Due to this toxicity, some people prefer to do without. But without the mordant or the fixative the dyes are not colour-fast. They will run very easily in the next wash.

To produce a stronger colour one can ‘over-dye’ the skeins, i.e. submit them to several treatments in the dye bath. Only do this with yarn, not with finished pieces of textiles, or knitted jumpers since they will shrink in the hot dye bath.

The most commonly used mordant is Alum, which is another way of saying ‘potassium aluminium sulphate’. Sometimes the wool is subjected to several different mordants to achieve a different shade of colour.

Equipment

Dyeing does not require a whole lot of equipment, but as the mordants are toxic, it should always be done outside.

Tools:

  • large pot
  • stick, or large spoon.
  • Gloves

Set them aside as dedicated utensils for this purpose only.

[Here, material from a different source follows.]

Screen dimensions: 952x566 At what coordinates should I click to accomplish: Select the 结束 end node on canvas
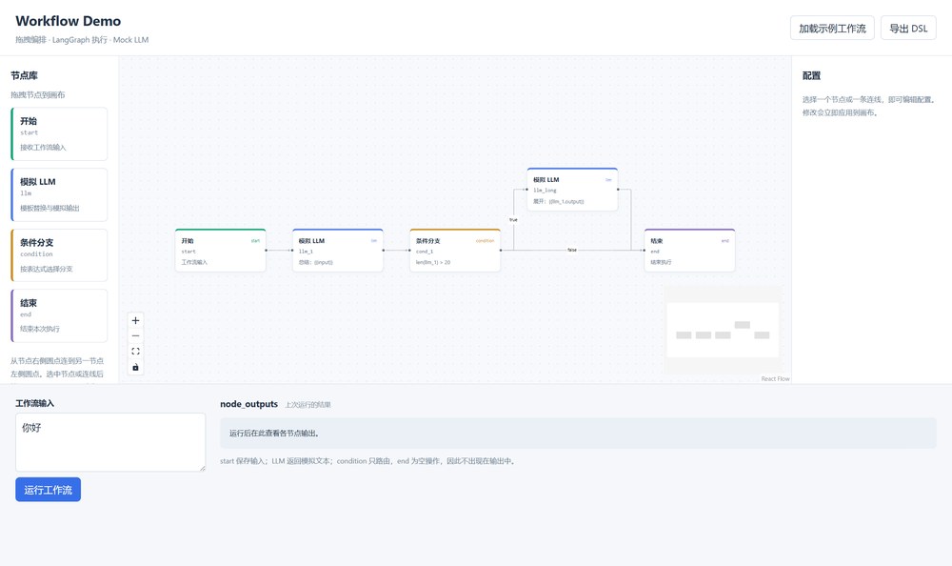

Never use them for cooking after you have used them for dyeing.

Ingredients:

  • 4 oz aluminium sulphate
  • 1 oz cream of tartar
  • 1 lb wool
  • Water

Method:

To mordant the wool follow this procedure:

Place the aluminium sulphate and the cream of tartar in large pot of cold water. Stir well to dissolve the powders. Once the powders are fully dissolved place the wool into pot and slowly bring the mordant bath to a boil. Turn down the heat and simmer gently for 1 hour. If the wool is very fine and soft, less mordant and a shorter boiling time is sufficient.

After 1 hour, take the pot off the heat, drain and gently squeeze out the liquid. (Wear gloves!) The wool can be dyed right away, or it may be dried and stored for later use.

For the dye bath, it is usually best to use fresh plant materials, but make sure you either pick them from your own garden, or from a place where the plants are in plentiful supply.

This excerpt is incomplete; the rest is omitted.